# **3 Gradient computations in Neural Networks (Ed Tam)**

$$\mathbf{h}_1 = \sigma\left( \mathbf{W}_1^\top \mathbf{x} + \mathbf{b}_1 \right),$$
$$\mathbf{h}_2 = \sigma\left( \mathbf{W}_2^\top \mathbf{h}_1 + \mathbf{b}_2 \right),$$
$$f(\mathbf{x}) = \mathbf{h}_3 =  \sigma\left( \mathbf{W}_3^\top \mathbf{h}_2 + b_3 \right),$$

$$L=-\sum_{i=1}^{N}y_i\log(f(\mathbf{x}_i)) + (1-y_i)\log(1-f(\mathbf{x}_i)),$$

$$\mathbf{z}_l := \mathbf{W}_l^{\top} \mathbf{h}_{l-1}+\mathbf{b}_l.$$

**3.1 Gradient Evaluation**

In order to get $\frac{\partial L}{\partial \mathbf{W}_1}$ let's start with
 $-\frac{\partial L_i}{\partial \mathbf{W}_1}$:

\begin{eqnarray}
\frac{\partial L_i}{\partial \mathbf{W}_1}=\frac{\partial L_i}{\partial {h}_3}\frac{\partial {h}_3}{\partial \mathbf{W}_1},
\end{eqnarray}


\begin{eqnarray}
\frac{\partial L_i}{\partial {h}_3}=\frac{\partial L_i}{\partial f}=\frac{\partial}{\partial f}\left(y_i\log(f) + (1-y_i)\log(1-f)\right)=\\
y_i\dfrac{1}{f}+(1-y_i)\dfrac{-1}{1-f}=\dfrac{y_i-y_if-f+y_if}{f(1-f)}=\dfrac{y_i-f}{f(1-f)}.
\end{eqnarray}

Now let's simplify $\frac{\partial {h}_3}{\partial \mathbf{W}_1}$:

\begin{eqnarray}
\frac{\partial {h}_3}{\partial \mathbf{W}_1}=\frac{\partial {h}_3}{\partial z_3}\frac{\partial z_3}{\partial \mathbf{h_2}}\frac{\partial\mathbf{h_2}}{\partial\mathbf{W}_1},
\end{eqnarray}

We know that

$$\frac{\partial {h}_3}{\partial z_3}=\sigma'(z_3)=\sigma(z_3)(1-\sigma(z_3))=h_3(1-h_3).$$

Also,

$$\frac{\partial z_3}{\partial \mathbf{h_2}}=\mathbf{W}_{3}^T.$$

Next step is to calculate $\frac{\partial h_2^l}{\partial\mathbf{W}_1}$:

$$\frac{\partial\mathbf{h}_2}{\partial\mathbf{W}_1}=\frac{\partial \mathbf{h}_2}{\partial \mathbf{z}_2}\frac{\partial \mathbf{z}_2}{\partial \mathbf{h_1}}\frac{\partial\mathbf{h_1}}{\partial\mathbf{W}_1},$$

where

$$\frac{\partial \mathbf{h}_2}{\partial \mathbf{z}_2}=\mathbf{h}_2\odot(\mathbf{1}-\mathbf{h}_2),$$

where $\odot$ is the Hadamard product (element wise multiplication) and $\mathbf{1}$ is the vector of ones.
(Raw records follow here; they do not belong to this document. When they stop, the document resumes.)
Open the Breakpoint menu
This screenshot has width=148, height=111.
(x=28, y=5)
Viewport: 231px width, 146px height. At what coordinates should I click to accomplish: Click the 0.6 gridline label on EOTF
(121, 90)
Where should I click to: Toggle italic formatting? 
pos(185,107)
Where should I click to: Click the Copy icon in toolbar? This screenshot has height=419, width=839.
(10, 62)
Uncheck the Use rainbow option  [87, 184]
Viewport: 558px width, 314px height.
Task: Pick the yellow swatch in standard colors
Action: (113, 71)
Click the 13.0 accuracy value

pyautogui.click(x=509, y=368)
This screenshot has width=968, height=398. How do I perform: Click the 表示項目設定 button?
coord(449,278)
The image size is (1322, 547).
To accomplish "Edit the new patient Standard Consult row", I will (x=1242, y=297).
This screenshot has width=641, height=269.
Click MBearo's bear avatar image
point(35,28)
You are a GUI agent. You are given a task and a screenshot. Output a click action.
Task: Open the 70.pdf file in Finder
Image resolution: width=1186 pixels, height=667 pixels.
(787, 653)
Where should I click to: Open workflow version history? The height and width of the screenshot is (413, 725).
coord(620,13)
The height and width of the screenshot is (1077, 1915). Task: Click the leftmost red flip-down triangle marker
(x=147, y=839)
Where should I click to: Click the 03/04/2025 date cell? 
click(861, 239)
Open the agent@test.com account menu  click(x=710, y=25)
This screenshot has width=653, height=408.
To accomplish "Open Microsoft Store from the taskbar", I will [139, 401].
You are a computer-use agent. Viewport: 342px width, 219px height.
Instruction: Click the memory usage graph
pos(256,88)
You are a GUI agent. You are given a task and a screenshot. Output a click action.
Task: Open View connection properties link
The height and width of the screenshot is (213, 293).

for $\frac{\partial \mathbf{z}_2}{\partial \mathbf{h_1}}$ we have:

$$\frac{\partial \mathbf{z}_2}{\partial \mathbf{h_1}}=\mathbf{W}_{2}^{T}.$$

The last derivative we are missing is $\frac{\partial\mathbf{h_1}}{\partial\mathbf{W}_1}$ which is

$$\frac{\partial\mathbf{h_1}}{\partial\mathbf{W}_1}=\frac{\partial\mathbf{h_1}}{\partial\mathbf{z}_1}\frac{\partial\mathbf{z}_1}{\partial \mathbf{W}_1}=\mathbf{h}_1\odot(\mathbf{1}-\mathbf{h}_1)\frac{\partial \mathbf{z}_1}{\partial \mathbf{W}_1},$$

and the derivative $\frac{\partial \mathbf{z}_1}{\partial \mathbf{W}_1}$ is

$$\frac{\partial \mathbf{z}_1}{\partial \mathbf{W}_1}=\mathbf{x}^T.$$

Combining everything together we can have:

\begin{eqnarray}
\frac{\partial L_i}{\partial \mathbf{W}_1}=\dfrac{y_i-f(\mathbf{x}_i)}{f(\mathbf{x}_i)(1-f(\mathbf{x}_i))}h_3(1-h_3)\mathbf{W}_{3}^T\times\\
\times \mathbf{h}_2\odot(\mathbf{1}-\mathbf{h}_2)\mathbf{W}_{2}^{T}\mathbf{h}_1\odot(\mathbf{1}-\mathbf{h}_1)\mathbf{x}_i^T.
\end{eqnarray}

Since $f(\mathbf{x}_i)=h_3$, we can simplify it as follow

\begin{eqnarray}
\frac{\partial L_i}{\partial \mathbf{W}_1}=(y_i-f(\mathbf{x}_i))\mathbf{W}_{3}^T\mathbf{h}_2\odot(\mathbf{1}-\mathbf{h}_2)\mathbf{W}_{2}^{T}\mathbf{h}_1\odot(\mathbf{1}-\mathbf{h}_1)\mathbf{x}_i^T
\end{eqnarray}

After the summation over all $i=1...N$ we have:

\begin{eqnarray}
\frac{\partial L}{\partial \mathbf{W}_1}=-\sum_{i=1}^N (y_i-f(\mathbf{x}_i))\mathbf{W}_{3}^T\mathbf{h}_2\odot(\mathbf{1}-\mathbf{h}_2)\mathbf{W}_{2}^{T}\mathbf{h}_1\odot(\mathbf{1}-\mathbf{h}_1)\mathbf{x}_i^T.
\end{eqnarray}

Initially I did the same but in term of summations over all the nodes. The answer is:

\begin{eqnarray}
\frac{\partial L}{\partial \mathbf{W}_1}=-\sum_{i=1}^N(y_i-f(\mathbf{x}_i))\sum_{l=1}^{H}W_{3,l}^Th_2^l(1-h_2^l)\sum_{m=1}^{H}W_{2,m}^{lT}h_1^m(1-h_1^m)\mathbf{x}_i^T.
\end{eqnarray}

**3.2 Gradient Evaluation**

We need to compute $\delta_l^i:= \frac{\partial L_i}{\partial \mathbf{z}_l}$, knowing
$\delta_{l+1}^i$, $\mathbf{W}_{l+1}$, and $\mathbf{h}_l$.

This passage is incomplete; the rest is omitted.